The infamy of the fatal shot should go to James Files, a class X felon serving a 30-year sentence for attempted murder, according to Levin. Both Levin and Shelton contend that Files was located on the grassy knoll that day and fired the shot that hit Kennedy from the front and exited from the back of his head, which was believed to be the initial cause of death, according to doctors at Parkland Hospital in Dallas. The Warren Commission said the fatal shot came from behind and from the gun of Lee Harvey Oswald in the Texas Book Depository.

Levin said information from Shelton, who had interviewed Files extensively, got him investigating the assassination.

“From what (Shelton) told me and with how much has come out about the assassination, I have been looking for seven years on how to put the information into a play,” Levin said. “I thought that was the best way to get the story out.”

Performing a scene from “Assassination Theater: Chicago's Role in the Crime of the Century,” are (from left) Michael Joseph (from left) Mitchell, Ryan Kitley and Mark Ulrich. (Photo by Michael Brosilow)

Performing a scene from “Assassination Theater: Chicago’s Role in the Crime of the Century,” are (from left) Michael Joseph (from left) Mitchell, Ryan Kitley and Mark Ulrich. (Photo by Michael Brosilow)

Levin said information has come out over the years that points to an assassination cover-up that most of the mainstream media has turn a blind eye to. He cited a 1998 Washington Post article that contends two different brains were used for examination in the days following the assassination and that the alleged photos of Kennedy’s brain in the National Archives are likely not his brain.

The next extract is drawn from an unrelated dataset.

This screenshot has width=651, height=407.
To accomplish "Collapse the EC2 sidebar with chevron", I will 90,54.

“I am 90 to 95 percent certain that the photographs in the archives are not of President Kennedy’s brain,” Douglas Horne, the Assassinations Records Review Board’s chief analyst for military records, said in the article.

“That is shocking information,” Levin said. “… I find it very shocking the media chooses not to look at what the government implied. The initial information all points to there being more than one shooter, but hours after the assassination, the government was trying to cover up any talk of another shooter.”

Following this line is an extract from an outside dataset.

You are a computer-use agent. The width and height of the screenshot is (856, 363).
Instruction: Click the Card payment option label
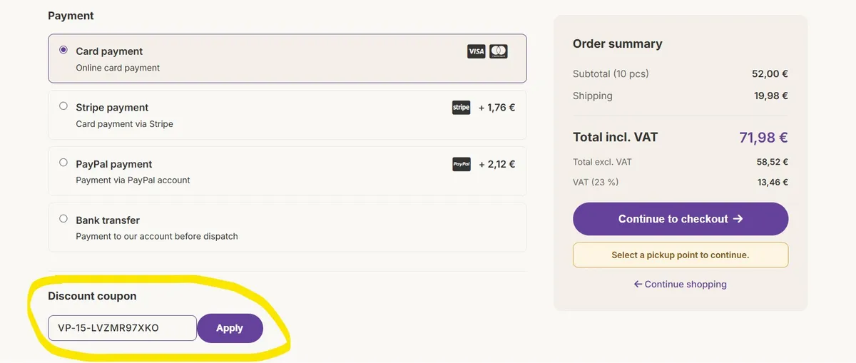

Levin said with the country having just gone through the Cuban Missile Crisis, allowing multiple-shooter theories to exist immediately after the Kennedy shooting could have touched off an international incident.

“They were all concerned this would touch off a nuclear war,” Levin said. “They did not want to reveal that this was somehow a Communist conspiracy. Oswald was painted with intention. This was incredibly volatile stuff. They did not want the public to have any idea. There was also the possibility that this could make us look weak.”

Levin’s theatrical investigation runs at the Museum of Broadcast Communication, 360 N, State St., Chicago, through Nov. 7. Where is goes after that is still up in the air.

“I want to take it one step at a time,” Levin said. “I want it to be a success. I hope people go out and see it.”

Levin said even when he wrote an article for Playboy in 2010 on how the Outfit played a role in JFK’s murder, “I still didn’t understand all the issues of the cover-up.”

“There is a wealth of information,” Levin said. “The question was what could I distill in two hours (for a play) that would be the most convincing to an audience.”